Molly Leepack (‘20) said, “I think that it makes sense that a lot of women do not come forward because there have been so many situations in which men or judges do not believe them, and men who have raped women have gotten off completely. I do not think that it is fair for society to decide that women must come forward immediately with their instances of sexual assault because I think that it takes a while to do so, especially when you are in college and dealing with other things. A lot of women feel ashamed for being raped. They think that because they were drunk, it was their fault, but that’s not the case.”
These ideas define how society, especially men, view women. Although sexual assault occurs without the consent of the victim, society encourages women to believe that they are somehow responsible for their own rape. In addition, when a woman brings forward allegations against the young man who raped her, the justice system informs her that she should feel guilty for ruining his life. Thus, due to the system’s failure to obtain justice for women as a result of sexism, society diminishes the rights and value of women.
Mckenzie Diaz (‘19) said, “It makes me extremely angry when women are blamed for their rape because it just plays into societal pressures. People just want to blame women instead of taking into account the actions of the man. Society wants to tear down women, which contributes to the toxic masculinity present in society. They always talk about how the guy didn’t mean to do it, and how the victim is going to ruin his life. They do not take into account the pain of women. Society teaches women not to dress a certain way or act a certain way, but they never teach men to respect women and their lives or how to treat others.”

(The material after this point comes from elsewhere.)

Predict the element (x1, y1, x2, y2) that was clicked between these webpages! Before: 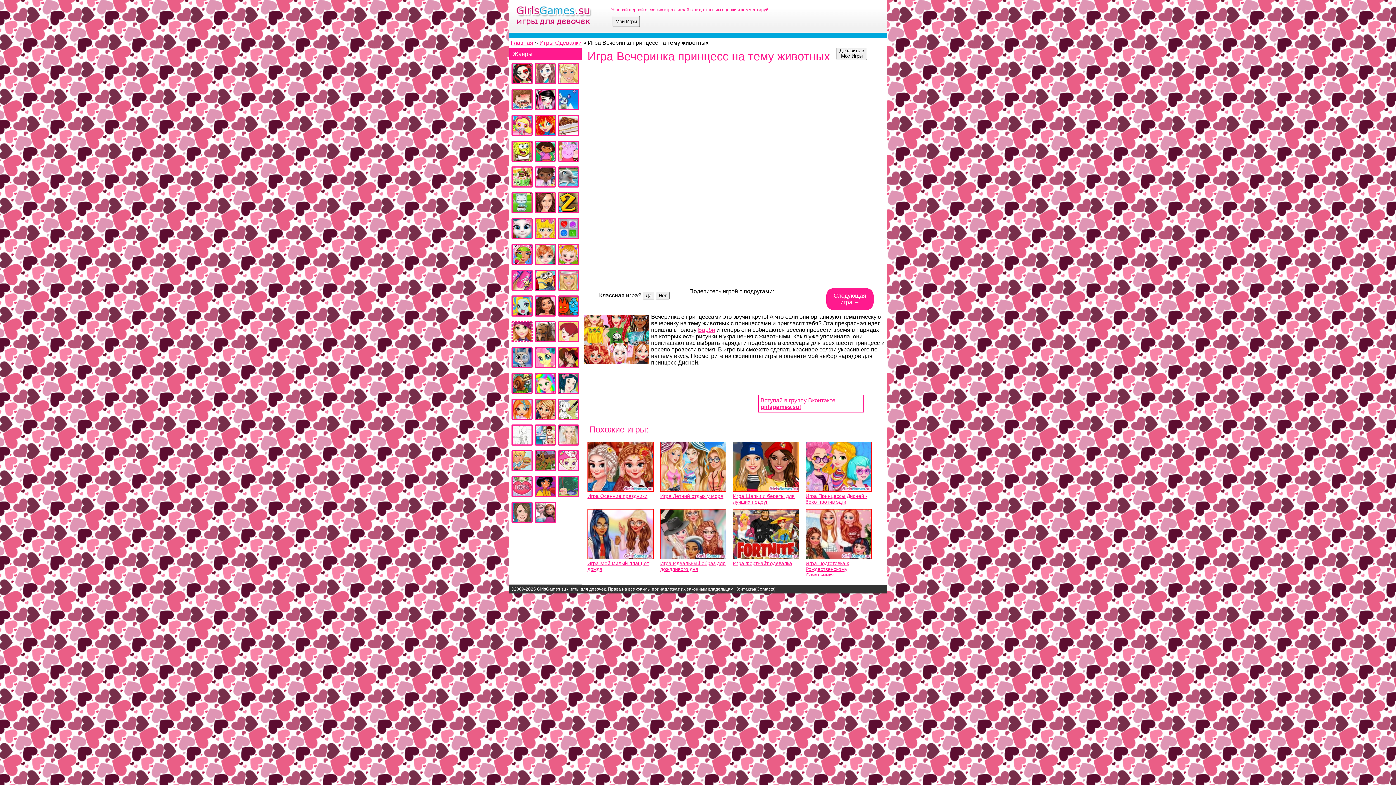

I shared my #WhyIDidntReport story on Facebook and a dude messaged me to tell me I needed to stop trying to ruin mens lives so that's how today is going
— Cara McGee🌸STAPLE (@ohcararara) September 27, 2018
Even though society needs to learn to take sexual assault more seriously, false allegations do have the potential to severely affect the lives of innocent men. Although it is very rare, in some cases, women do report fictitious instances of rape. As a result, men view recent movements to acquire justice for women as a threat due to the possibility that they might be accused of a rape they did not commit.
Therefore, as a society, we must find an in-between in terms of how we approach sexual assault in the courtroom, as well as on a daily basis. It must become our mission to not only support victims of sexual assault, but also to look at each instance of rape according to what happened rather than through the degrading questions that define victim-blaming. Men and women must learn to respect one another and to rise above the stereotypes that define each gender.